— Instructions for the task —
Reproduce the listing verbatim, starting at its first line and ending at the line that contains "Action: [x=31, y=169]", with both ends included.

(Saved listing)
************

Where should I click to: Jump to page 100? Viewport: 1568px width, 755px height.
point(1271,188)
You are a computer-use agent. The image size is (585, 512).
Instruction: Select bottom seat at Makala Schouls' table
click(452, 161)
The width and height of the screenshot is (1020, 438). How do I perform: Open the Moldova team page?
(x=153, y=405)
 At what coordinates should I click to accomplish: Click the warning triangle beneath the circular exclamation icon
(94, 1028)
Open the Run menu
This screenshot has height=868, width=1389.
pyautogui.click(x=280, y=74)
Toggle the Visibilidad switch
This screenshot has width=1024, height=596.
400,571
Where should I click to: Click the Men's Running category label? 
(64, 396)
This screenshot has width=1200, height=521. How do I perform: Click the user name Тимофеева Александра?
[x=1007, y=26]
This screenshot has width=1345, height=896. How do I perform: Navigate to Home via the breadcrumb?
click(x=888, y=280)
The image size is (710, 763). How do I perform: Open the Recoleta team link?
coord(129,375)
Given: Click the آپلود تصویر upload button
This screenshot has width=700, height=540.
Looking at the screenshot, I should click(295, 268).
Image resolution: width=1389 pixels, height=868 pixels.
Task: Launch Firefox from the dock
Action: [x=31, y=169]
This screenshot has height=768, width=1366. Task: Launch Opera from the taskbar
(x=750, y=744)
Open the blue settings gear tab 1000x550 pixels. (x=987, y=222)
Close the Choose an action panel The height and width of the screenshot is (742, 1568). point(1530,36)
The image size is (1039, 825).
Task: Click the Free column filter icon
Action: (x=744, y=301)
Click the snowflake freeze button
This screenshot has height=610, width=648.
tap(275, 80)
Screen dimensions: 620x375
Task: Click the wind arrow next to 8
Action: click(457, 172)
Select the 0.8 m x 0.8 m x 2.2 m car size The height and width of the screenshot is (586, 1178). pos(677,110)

************

— Task output —
Where should I click to: Jump to page 100? Viewport: 1568px width, 755px height.
point(1271,188)
You are a computer-use agent. The image size is (585, 512).
Instruction: Select bottom seat at Makala Schouls' table
click(452, 161)
The width and height of the screenshot is (1020, 438). How do I perform: Open the Moldova team page?
(x=153, y=405)
 At what coordinates should I click to accomplish: Click the warning triangle beneath the circular exclamation icon
(94, 1028)
Open the Run menu
This screenshot has height=868, width=1389.
pyautogui.click(x=280, y=74)
Toggle the Visibilidad switch
This screenshot has width=1024, height=596.
400,571
Where should I click to: Click the Men's Running category label? 
(64, 396)
This screenshot has width=1200, height=521. How do I perform: Click the user name Тимофеева Александра?
[x=1007, y=26]
This screenshot has width=1345, height=896. How do I perform: Navigate to Home via the breadcrumb?
click(x=888, y=280)
The image size is (710, 763). How do I perform: Open the Recoleta team link?
coord(129,375)
Given: Click the آپلود تصویر upload button
This screenshot has width=700, height=540.
Looking at the screenshot, I should click(295, 268).
Image resolution: width=1389 pixels, height=868 pixels.
Task: Launch Firefox from the dock
Action: [x=31, y=169]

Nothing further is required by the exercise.